Problem description: Set the entries below down again, please. Match them exactly.

═════ Given information ═════

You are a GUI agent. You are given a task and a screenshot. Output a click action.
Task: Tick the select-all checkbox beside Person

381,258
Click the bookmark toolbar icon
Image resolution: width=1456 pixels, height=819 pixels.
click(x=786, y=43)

═════

Your solution:
You are a GUI agent. You are given a task and a screenshot. Output a click action.
Task: Tick the select-all checkbox beside Person

381,258
Click the bookmark toolbar icon
Image resolution: width=1456 pixels, height=819 pixels.
click(x=786, y=43)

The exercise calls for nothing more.